European Union leaders and the British Prime Minister Theresa May have agreed to an extension to Brexit to avoid Britain from crashing out of the EU without a deal.
The extension allows Britain to delay its EU departure date until October 31, with a review to be held in June after a plea from Mrs May.
The last-minute deal was reached just one day before the existing deadline expired.
The EU leaders gave Mrs May more than the three months she had initially requested.
The late-night deal means Britain will not crash out of the bloc tomorrow and gives Mrs May time to build a parliamentary majority to back the withdrawal treaty she negotiated with the EU last year.
The British Parliament has repeatedly rejected a withdrawal deal negotiated with the EU, leading to the deadlock over Britain's long-awaited departure.

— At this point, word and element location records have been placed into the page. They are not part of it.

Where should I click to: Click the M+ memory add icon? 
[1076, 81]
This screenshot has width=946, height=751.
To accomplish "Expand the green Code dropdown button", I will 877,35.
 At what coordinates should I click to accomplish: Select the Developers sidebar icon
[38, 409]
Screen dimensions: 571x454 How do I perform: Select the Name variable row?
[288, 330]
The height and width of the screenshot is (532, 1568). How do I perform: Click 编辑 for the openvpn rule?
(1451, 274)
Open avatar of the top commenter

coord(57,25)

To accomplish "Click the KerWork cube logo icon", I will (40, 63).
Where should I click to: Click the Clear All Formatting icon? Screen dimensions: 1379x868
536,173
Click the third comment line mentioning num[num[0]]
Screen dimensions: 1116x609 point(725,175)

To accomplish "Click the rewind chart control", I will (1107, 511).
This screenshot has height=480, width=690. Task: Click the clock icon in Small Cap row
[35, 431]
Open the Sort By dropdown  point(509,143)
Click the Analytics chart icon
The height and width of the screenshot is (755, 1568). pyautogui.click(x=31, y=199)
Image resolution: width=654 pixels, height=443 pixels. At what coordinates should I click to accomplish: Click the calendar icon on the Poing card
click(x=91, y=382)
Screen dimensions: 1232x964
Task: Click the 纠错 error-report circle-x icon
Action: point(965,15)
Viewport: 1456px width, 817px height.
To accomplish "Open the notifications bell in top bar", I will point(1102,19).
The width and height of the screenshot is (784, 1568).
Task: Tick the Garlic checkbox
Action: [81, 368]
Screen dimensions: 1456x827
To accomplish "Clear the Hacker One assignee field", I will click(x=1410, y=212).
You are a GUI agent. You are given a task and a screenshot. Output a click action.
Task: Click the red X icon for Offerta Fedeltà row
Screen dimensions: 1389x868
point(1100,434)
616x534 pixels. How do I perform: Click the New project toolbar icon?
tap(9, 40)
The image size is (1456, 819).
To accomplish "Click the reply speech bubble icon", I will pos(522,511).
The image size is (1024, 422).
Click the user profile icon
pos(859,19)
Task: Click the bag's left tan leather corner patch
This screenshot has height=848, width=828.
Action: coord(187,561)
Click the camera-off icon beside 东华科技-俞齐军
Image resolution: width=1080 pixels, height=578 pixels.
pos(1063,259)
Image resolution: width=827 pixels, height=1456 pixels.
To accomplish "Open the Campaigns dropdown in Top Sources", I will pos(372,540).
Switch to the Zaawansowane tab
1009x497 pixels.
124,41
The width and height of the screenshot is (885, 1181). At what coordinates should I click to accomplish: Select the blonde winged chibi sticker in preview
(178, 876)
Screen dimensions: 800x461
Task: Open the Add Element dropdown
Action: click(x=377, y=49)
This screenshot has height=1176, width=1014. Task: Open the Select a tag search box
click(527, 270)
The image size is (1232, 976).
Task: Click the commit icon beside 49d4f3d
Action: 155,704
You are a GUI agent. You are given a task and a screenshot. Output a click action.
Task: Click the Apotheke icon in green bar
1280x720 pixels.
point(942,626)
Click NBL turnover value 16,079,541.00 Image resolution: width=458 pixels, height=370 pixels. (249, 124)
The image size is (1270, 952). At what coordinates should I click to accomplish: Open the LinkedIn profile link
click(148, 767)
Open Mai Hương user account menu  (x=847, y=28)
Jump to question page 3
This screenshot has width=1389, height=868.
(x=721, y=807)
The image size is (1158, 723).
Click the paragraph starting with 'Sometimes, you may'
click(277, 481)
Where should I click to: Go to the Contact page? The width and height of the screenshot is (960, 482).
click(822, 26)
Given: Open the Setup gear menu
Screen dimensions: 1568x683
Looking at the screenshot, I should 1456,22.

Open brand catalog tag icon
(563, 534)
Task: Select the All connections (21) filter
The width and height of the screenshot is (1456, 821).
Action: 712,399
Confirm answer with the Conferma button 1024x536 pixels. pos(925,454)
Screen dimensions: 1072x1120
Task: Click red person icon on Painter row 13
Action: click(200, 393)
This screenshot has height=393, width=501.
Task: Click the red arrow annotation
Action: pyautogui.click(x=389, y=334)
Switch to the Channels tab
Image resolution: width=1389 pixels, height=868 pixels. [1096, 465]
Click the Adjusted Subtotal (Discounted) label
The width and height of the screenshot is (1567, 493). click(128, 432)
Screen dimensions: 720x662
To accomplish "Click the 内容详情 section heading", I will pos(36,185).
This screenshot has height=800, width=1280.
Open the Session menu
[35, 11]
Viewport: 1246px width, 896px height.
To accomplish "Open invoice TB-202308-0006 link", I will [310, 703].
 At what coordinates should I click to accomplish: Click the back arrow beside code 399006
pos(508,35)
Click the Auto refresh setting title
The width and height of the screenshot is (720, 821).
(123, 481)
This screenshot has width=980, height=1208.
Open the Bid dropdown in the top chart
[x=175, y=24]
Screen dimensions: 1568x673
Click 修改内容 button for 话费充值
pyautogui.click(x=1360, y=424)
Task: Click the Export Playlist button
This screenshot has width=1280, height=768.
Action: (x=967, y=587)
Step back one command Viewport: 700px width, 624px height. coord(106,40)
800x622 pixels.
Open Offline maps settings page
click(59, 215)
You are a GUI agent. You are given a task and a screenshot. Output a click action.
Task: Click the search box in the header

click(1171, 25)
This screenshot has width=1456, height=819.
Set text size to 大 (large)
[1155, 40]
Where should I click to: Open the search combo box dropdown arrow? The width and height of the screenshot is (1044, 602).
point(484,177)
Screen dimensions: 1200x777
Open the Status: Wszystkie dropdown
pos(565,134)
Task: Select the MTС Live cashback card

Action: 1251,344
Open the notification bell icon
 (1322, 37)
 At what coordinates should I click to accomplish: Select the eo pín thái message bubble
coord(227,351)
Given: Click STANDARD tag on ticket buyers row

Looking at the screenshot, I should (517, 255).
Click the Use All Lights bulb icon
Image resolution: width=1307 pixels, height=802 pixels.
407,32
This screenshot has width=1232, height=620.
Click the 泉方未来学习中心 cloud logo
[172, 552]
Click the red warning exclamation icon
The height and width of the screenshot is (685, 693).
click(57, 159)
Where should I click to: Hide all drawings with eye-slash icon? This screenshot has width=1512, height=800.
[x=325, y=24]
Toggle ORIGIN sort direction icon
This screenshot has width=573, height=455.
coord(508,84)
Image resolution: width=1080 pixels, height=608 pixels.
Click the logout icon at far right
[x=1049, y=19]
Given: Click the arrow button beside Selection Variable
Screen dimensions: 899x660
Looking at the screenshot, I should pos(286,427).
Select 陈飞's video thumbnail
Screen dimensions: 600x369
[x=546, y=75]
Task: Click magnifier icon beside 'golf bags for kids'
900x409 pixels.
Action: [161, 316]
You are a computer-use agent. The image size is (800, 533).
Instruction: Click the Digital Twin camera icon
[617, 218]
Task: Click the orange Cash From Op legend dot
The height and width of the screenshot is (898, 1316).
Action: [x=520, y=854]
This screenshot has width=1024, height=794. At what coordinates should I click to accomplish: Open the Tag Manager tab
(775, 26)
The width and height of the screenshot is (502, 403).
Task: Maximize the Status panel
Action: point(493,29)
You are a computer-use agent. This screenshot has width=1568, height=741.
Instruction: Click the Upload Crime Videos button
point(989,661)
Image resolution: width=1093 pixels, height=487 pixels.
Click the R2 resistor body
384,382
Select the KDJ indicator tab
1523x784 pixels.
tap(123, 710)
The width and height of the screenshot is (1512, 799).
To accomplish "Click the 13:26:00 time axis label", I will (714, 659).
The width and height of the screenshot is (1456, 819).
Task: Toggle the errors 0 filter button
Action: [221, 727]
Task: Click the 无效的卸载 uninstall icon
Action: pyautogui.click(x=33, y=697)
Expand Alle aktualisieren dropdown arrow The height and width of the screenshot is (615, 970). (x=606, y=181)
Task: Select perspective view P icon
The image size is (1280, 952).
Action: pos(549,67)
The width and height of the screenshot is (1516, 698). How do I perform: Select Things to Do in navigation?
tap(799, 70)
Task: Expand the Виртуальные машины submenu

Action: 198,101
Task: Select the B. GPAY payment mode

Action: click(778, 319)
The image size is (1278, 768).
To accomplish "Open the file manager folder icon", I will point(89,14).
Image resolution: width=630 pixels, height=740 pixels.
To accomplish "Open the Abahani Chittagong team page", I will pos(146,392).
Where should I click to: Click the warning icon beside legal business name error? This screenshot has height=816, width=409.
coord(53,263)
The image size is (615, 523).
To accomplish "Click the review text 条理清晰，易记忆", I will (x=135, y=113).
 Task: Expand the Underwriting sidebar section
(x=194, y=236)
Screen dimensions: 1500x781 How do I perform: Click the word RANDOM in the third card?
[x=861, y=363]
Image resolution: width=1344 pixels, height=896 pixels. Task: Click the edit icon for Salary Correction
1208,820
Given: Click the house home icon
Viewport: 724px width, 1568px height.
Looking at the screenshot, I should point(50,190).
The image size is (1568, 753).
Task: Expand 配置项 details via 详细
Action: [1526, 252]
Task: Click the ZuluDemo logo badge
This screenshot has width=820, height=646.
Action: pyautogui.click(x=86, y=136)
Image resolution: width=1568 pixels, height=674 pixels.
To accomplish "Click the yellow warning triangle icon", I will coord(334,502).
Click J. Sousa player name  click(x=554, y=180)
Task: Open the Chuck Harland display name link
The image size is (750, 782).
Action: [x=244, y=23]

The 27 EU leaders agreed to Mrs May’s request for an extension during a summit in Brussels.
May still believes a Parliament vote is possible
Mrs May believes a June 30 deadline is enough time for Britain's Parliament to ratify a Brexit deal and pass the legislation needed for a smooth Brexit.
But British MPs have rejected her divorce deal three times, and attempts to forge a compromise with her political opponents have yet to bear fruit.
Mrs May addressed the EU leaders for more than an hour, before they met for dinner without her to decide Britain’s fate.
Many leaders said they were inclined to grant a Brexit delay, however French Prime Minister Emmanuel Macron had reservations after hearing Mrs May speak.
An official in the French President's office said the British leader had not offered "sufficient guarantees" to justify a long extension.
Mr Macron is concerned that letting Britain stay too long would distract the EU from other issues – notably next month's European Parliament elections.
‘Don’t waste this time’
Speaking after the talks, EU Chairman Donald Tusk said his "message to British friends" was "please do not waste this time".
"The course of action will be entirely in the UK's hands: they can still ratify the withdrawal agreement, in which case the extension can be terminated," he said.
The UK could also rethink its strategy or choose to revoke Article 50 and "cancel Brexit altogether".
"This extension is as flexible as I expected, and a little bit shorter than I expected, but it's still enough to find the best possible solution.
"Please do not waste this time."
European elections looming
Ms May said the UK would still aim to leave the EU as soon as possible.
Irish Taoiseach Leo Varadkar said the UK must now hold European elections in May, or leave on June 1 without a deal.
The PM had earlier told leaders she wanted to move the UK's exit date to June 30, with the option of moving that date forward again if she can get her withdrawal agreement ratified by Parliament.
Mrs May said if Parliament ratifies the withdrawal agreement in the first three weeks of May, the country would then not have to participate in European elections.
But until her deal is approved, the UK "will continue to hold full membership rights and obligations".
"I know there is huge frustration from many people that I have had to request this extension,” Mrs May said.
"I sincerely regret the fact that I have not yet been able to persuade Parliament."
It was the second time Mrs May has gone to the EU to ask for a Brexit extension.